* **DOCUMENT**:
_ _ _ _
I honestly don't know why anyone has bothered with all of the paperwork I've been given over the last few months and told that it was absolutely essential that I carry it at all times! Emigration/immigration consisted of handing my passport and emigration card (the new one that I was given when I got on the bus) over at one desk, getting them cursorily examined and stamped by Chile, then waiting 10 seconds while some numbers were thumped into the computer, moving 1.5m to the right, handing the same documents over to Argentina, getting the same 25 seconds of treatment, then it was done. No interest in seeing my old tourist visa or any of my other papers. All over and done with inside 1 minute. When that is complete, I'm ushered off to an area to the side of the building behind a railing, but that isn't so interesting, so it's off to find another bathroom. This one requires the user to decide how much money it's worth paying – I have to say I prefer the fixed price ones (usually around A$0.50), rather than handing over a similar amount and feeling like a cheapskate… Back to the queuing area and it seems all of the bags are coming off the bus and going through an x-ray machine. I enquire as to whether I need to get my bag and put it through myself, but no, it appears that isn't necessary. The bus operators do that for us. Fair enough.


Eventually, we're all ready and we climb back on board the bus, which pulls out of the shed and then parks up again. Taking the opportunity, I get out and take some pictures of my second visit to Argentina. The scenery is stunning. Towering mountains and deep valleys. I kindly elderly lady tries to tell me something about the mountains, but I'm afraid I can't understand a lot of what she is saying. I get to safer ground when she asks me from what country I come from. I smile and tell her that I'm from Copiapo, Chile. While I think it is very funny, she doesn't seem to get it, so I revert to reality and explain I'm from Australia. That seems to make more sense to her and then we leave each other in peace.
_ _ _ _
* **SUPPLIED INFORMATION**:

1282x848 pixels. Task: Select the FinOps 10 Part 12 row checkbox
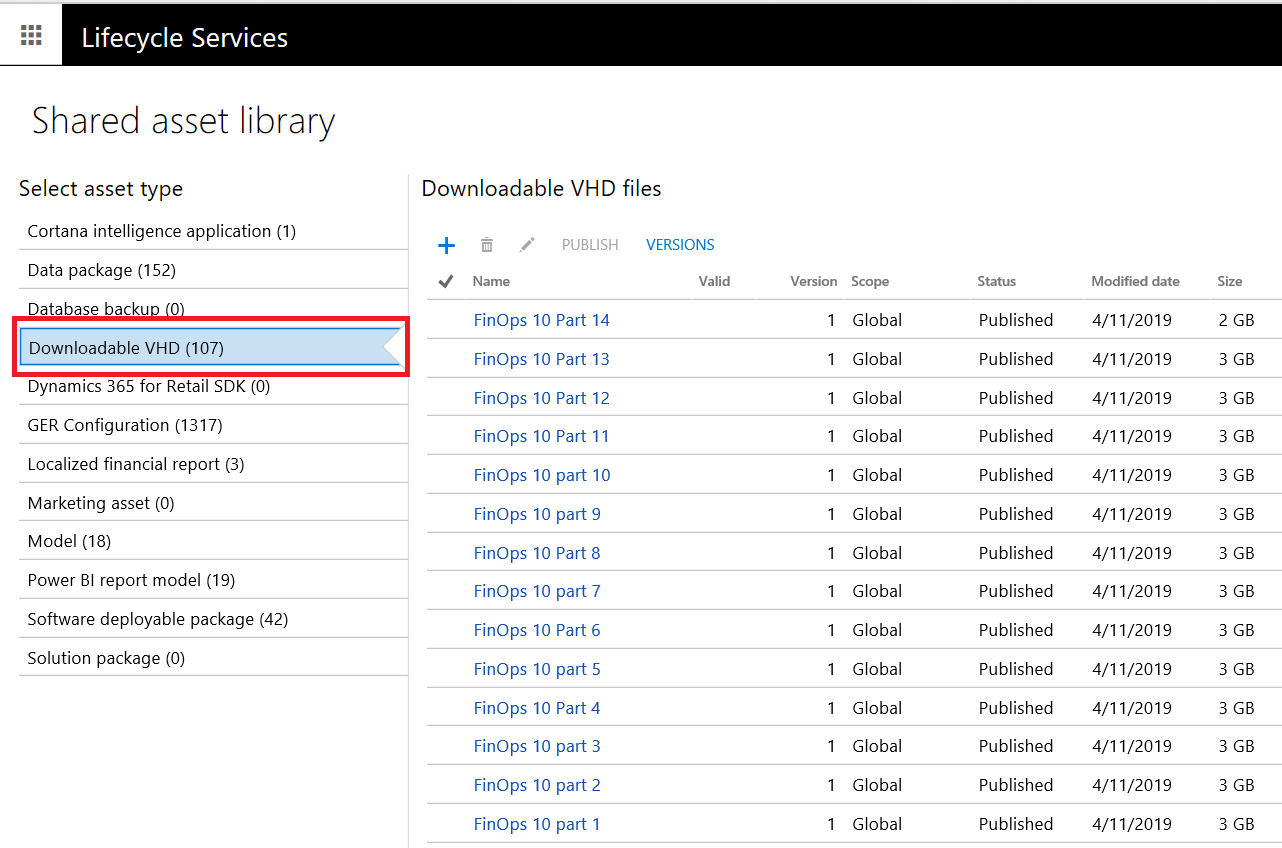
_ _ _ _
* **WHAT TO WORK ON**: Transcribe everything in the border-crossing account from "Eventually, we're all" down to "other in peace.".

* **COMPLETE ANSWER**:
Eventually, we're all ready and we climb back on board the bus, which pulls out of the shed and then parks up again. Taking the opportunity, I get out and take some pictures of my second visit to Argentina. The scenery is stunning. Towering mountains and deep valleys. I kindly elderly lady tries to tell me something about the mountains, but I'm afraid I can't understand a lot of what she is saying. I get to safer ground when she asks me from what country I come from. I smile and tell her that I'm from Copiapo, Chile. While I think it is very funny, she doesn't seem to get it, so I revert to reality and explain I'm from Australia. That seems to make more sense to her and then we leave each other in peace.